§ Given exercise 1:
In the entries, swap "Palm" for "Pine", starting at the line containing "varus (509, 390)" and ending at the line containing "Ext (267, 225)". Give back only those lines, with nothing else changed.
^^^^^^^^^^^^^^^^
Jeannine Pacioni.
(Beth Clifton collage)
Monterey County SPCA does not speak up, either
SALINAS, California––The 2019 California Rodeo Salinas ended on July 19, 2019, but the stench of manure––bovine, equine, and canine––lingers on above the Salinas Sports Complex.
The Monterey County District Attorney’s Office, headed since January 2019 by longtime California Rodeo Salinas volunteer Jeannine Pacioni, reportedly recently rendered but did not publicly announce a decision to not prosecute what appears to have been a flagrant example of classic medieval-style bull baiting.
The alleged bull-baiting occurred in the center ring of Salinas Sports Complex, before hundreds of spectators, as one of the closing acts of the 2019 California Rodeo Salinas.

(Beth Clifton collage)
Videotaped by SHARK
The bull-baiting display, not on the official California Rodeo Salinas program, was videotaped by Showing Animals Respect & Kindness (SHARK).
SHARK hidden cameras later turned out to have captured similar incidents of alleged bull-baiting after California Rodeo Salinas performances earlier in the week.
Bull-baiting was banned in Britain in 1835, and has since been banned in most of the developed world. Bull-baiting has been banned in most of the U.S. for 100 years or longer.
(See SHARK video shows dogs baiting bulls at Calif. Salinas Rodeo 2019.)

(From SHARK video)
What the video showed
The SHARK video, posted at https://www.youtube.com/watch?v=prgX7QtdrvA, showed six bulls––who had just been run hard by rodeo clowns in a much smaller adjacent pen––gathering quietly by themselves near the gate through which they had entered the arena when first unloaded from trucks, before being teased by the rodeo clowns in the smaller adjacent pen.
The bulls would later exit through that gate, but not before being run hard again, several of them suffering visible injury.

(From SHARK video)
Abruptly the bulls were charged by a mixed pack of five dogs, including at least one boerboel, a Catahoula leopard dog, two probable boerboel mixes, and a small terrier who tried to push the bulls toward the big dogs, away from the gate.
^^^^^^^^^^^^^^^^
§ Given exercise 2:
Give back the whole rodeo bull-baiting article word for word.

§ Record list:
^^^^^^^^^^^^^^^^
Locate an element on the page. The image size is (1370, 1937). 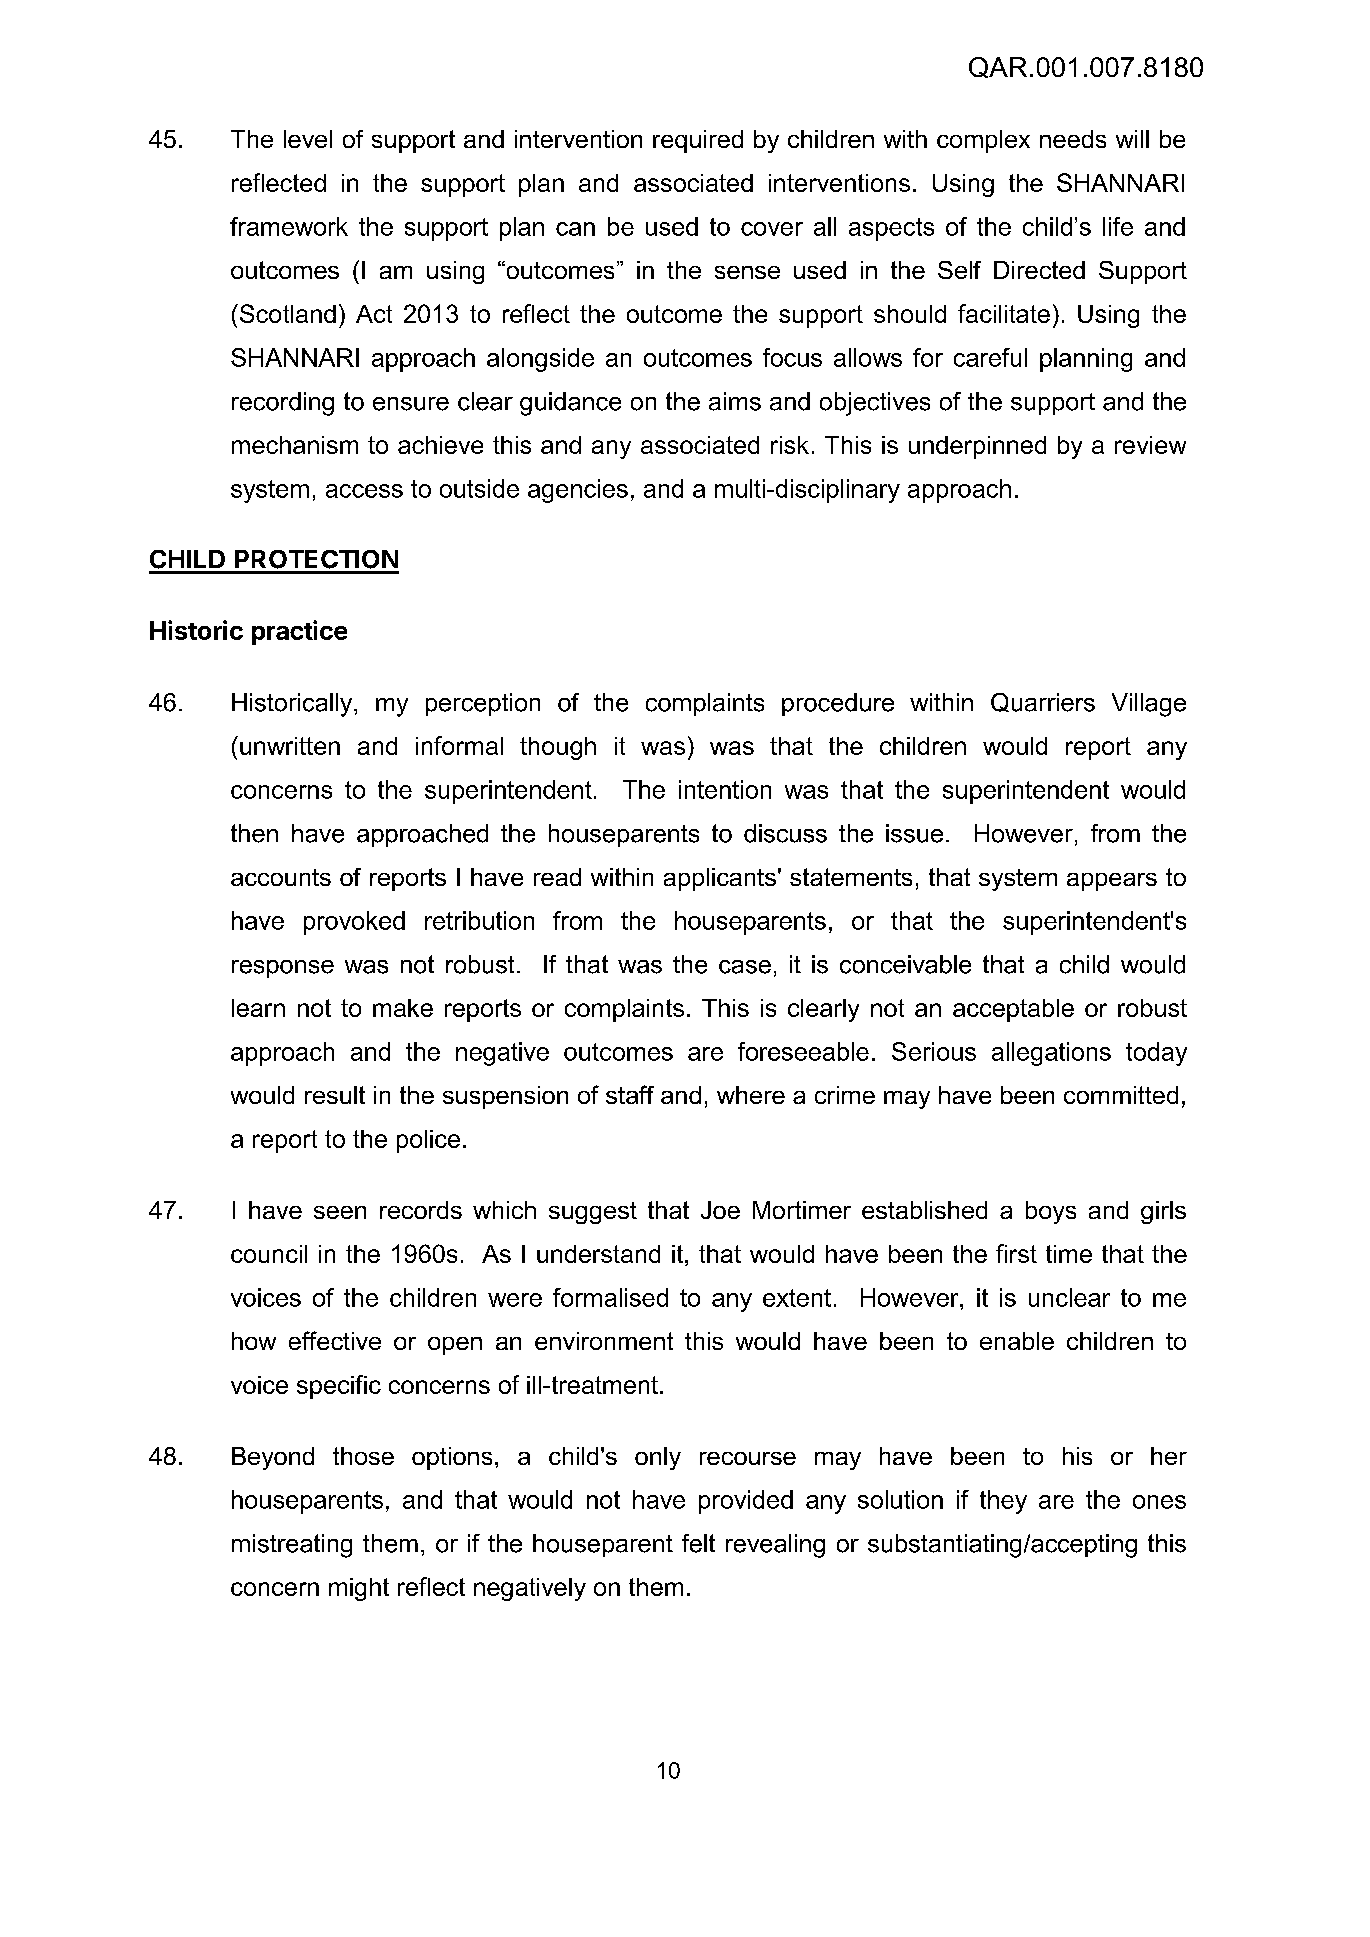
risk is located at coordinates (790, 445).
^^^^^^^^^^^^^^^^
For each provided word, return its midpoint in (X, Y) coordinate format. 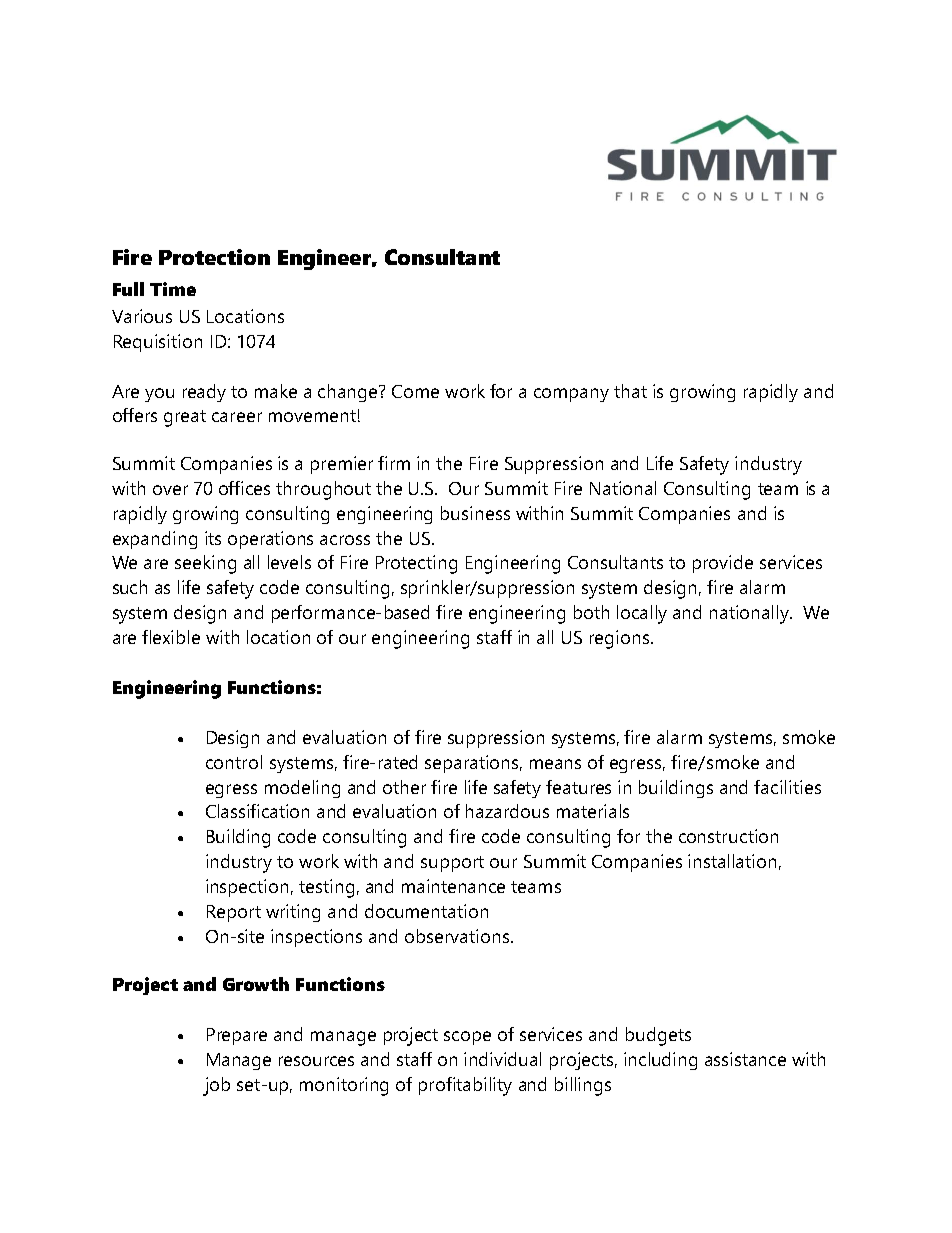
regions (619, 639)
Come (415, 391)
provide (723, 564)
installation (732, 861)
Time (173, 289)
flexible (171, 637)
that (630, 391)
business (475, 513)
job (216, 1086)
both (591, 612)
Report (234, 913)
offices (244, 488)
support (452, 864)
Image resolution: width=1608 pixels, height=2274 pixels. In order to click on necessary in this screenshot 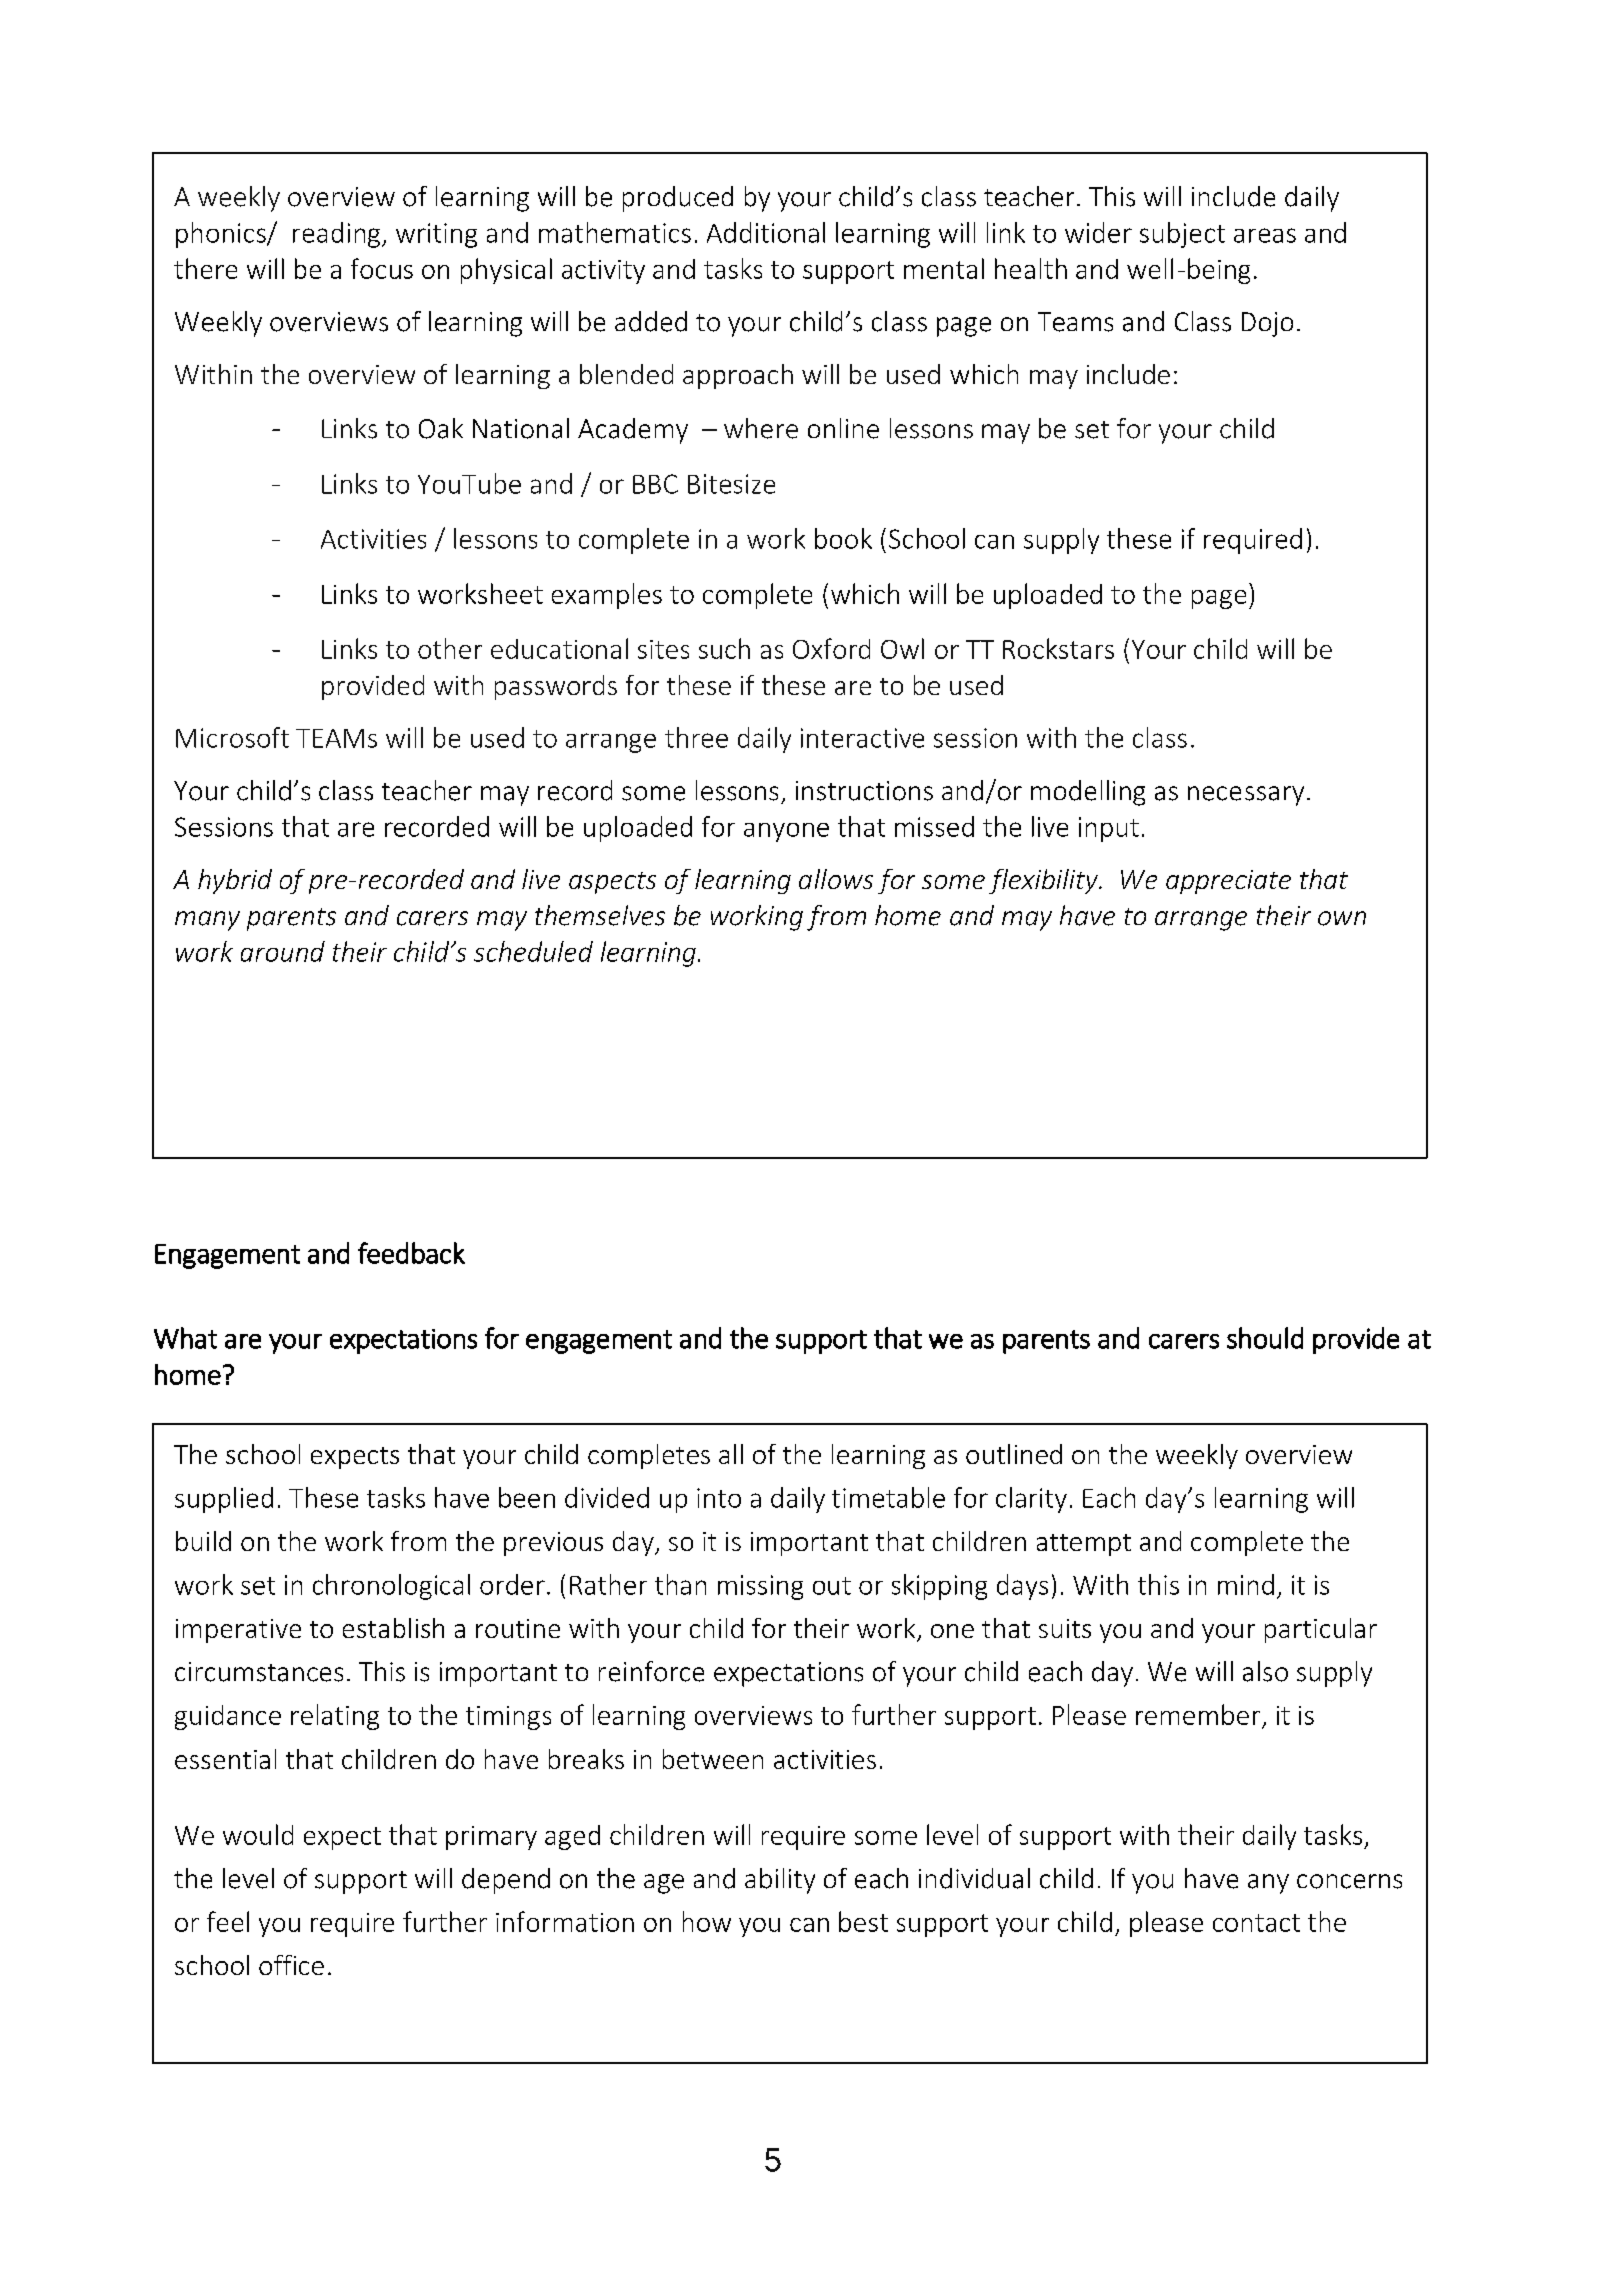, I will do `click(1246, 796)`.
^^^^^^^^^^^^^^^^
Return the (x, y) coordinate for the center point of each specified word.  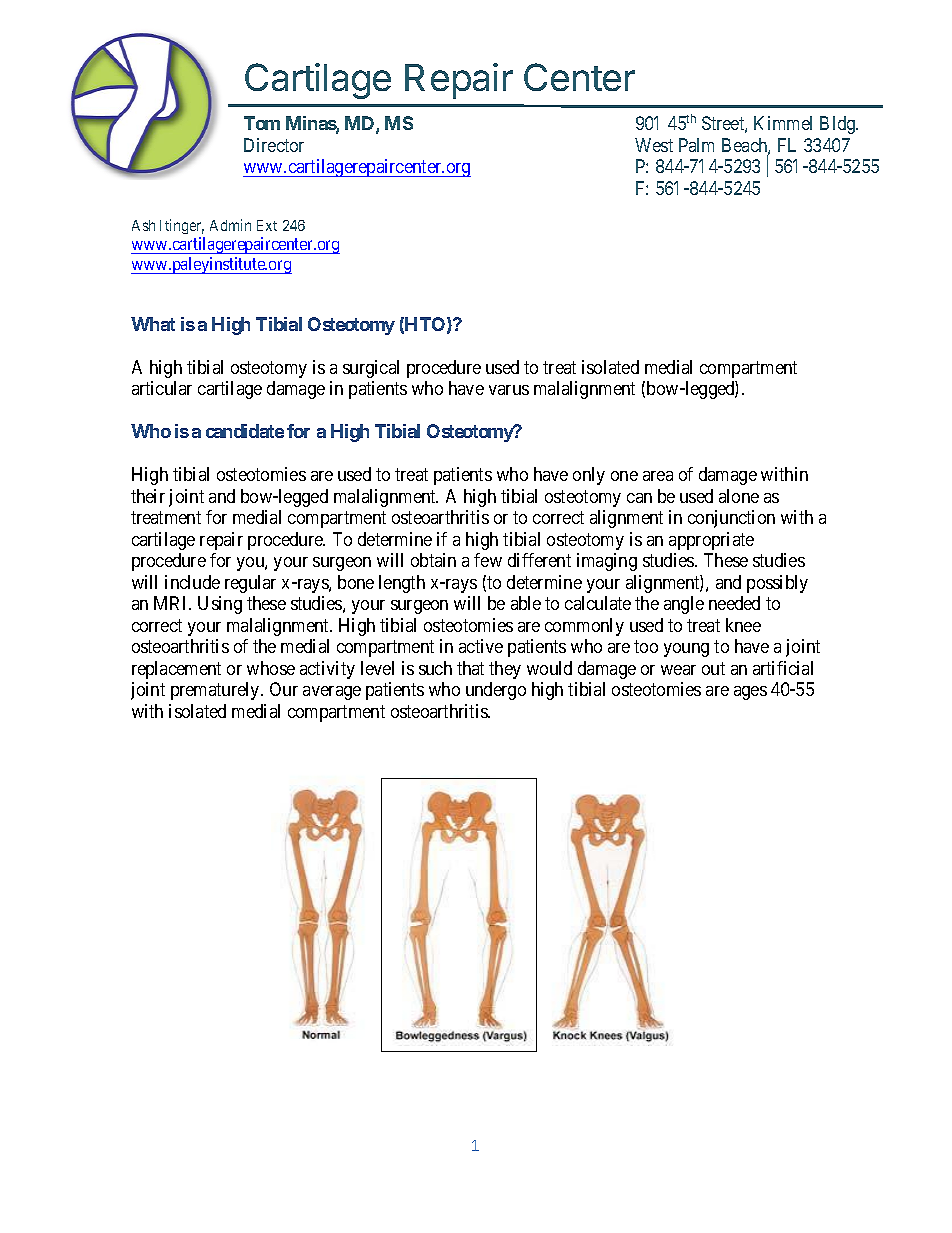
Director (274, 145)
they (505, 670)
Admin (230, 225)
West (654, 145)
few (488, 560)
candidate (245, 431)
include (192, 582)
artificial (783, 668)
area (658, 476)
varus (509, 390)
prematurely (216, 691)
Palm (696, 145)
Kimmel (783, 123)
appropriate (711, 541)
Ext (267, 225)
^^^^^^^^^^^^^^^^
§ Task response 1:
varus (509, 390)
prematurely (216, 691)
Pine (696, 145)
Kimmel (783, 123)
appropriate (711, 541)
Ext (267, 225)

§ Task response 2:
Jeannine Pacioni.
(Beth Clifton collage)
Monterey County SPCA does not speak up, either
SALINAS, California––The 2019 California Rodeo Salinas ended on July 19, 2019, but the stench of manure––bovine, equine, and canine––lingers on above the Salinas Sports Complex.
The Monterey County District Attorney’s Office, headed since January 2019 by longtime California Rodeo Salinas volunteer Jeannine Pacioni, reportedly recently rendered but did not publicly announce a decision to not prosecute what appears to have been a flagrant example of classic medieval-style bull baiting.
The alleged bull-baiting occurred in the center ring of Salinas Sports Complex, before hundreds of spectators, as one of the closing acts of the 2019 California Rodeo Salinas.

(Beth Clifton collage)
Videotaped by SHARK
The bull-baiting display, not on the official California Rodeo Salinas program, was videotaped by Showing Animals Respect & Kindness (SHARK).
SHARK hidden cameras later turned out to have captured similar incidents of alleged bull-baiting after California Rodeo Salinas performances earlier in the week.
Bull-baiting was banned in Britain in 1835, and has since been banned in most of the developed world. Bull-baiting has been banned in most of the U.S. for 100 years or longer.
(See SHARK video shows dogs baiting bulls at Calif. Salinas Rodeo 2019.)

(From SHARK video)
What the video showed
The SHARK video, posted at https://www.youtube.com/watch?v=prgX7QtdrvA, showed six bulls––who had just been run hard by rodeo clowns in a much smaller adjacent pen––gathering quietly by themselves near the gate through which they had entered the arena when first unloaded from trucks, before being teased by the rodeo clowns in the smaller adjacent pen.
The bulls would later exit through that gate, but not before being run hard again, several of them suffering visible injury.

(From SHARK video)
Abruptly the bulls were charged by a mixed pack of five dogs, including at least one boerboel, a Catahoula leopard dog, two probable boerboel mixes, and a small terrier who tried to push the bulls toward the big dogs, away from the gate.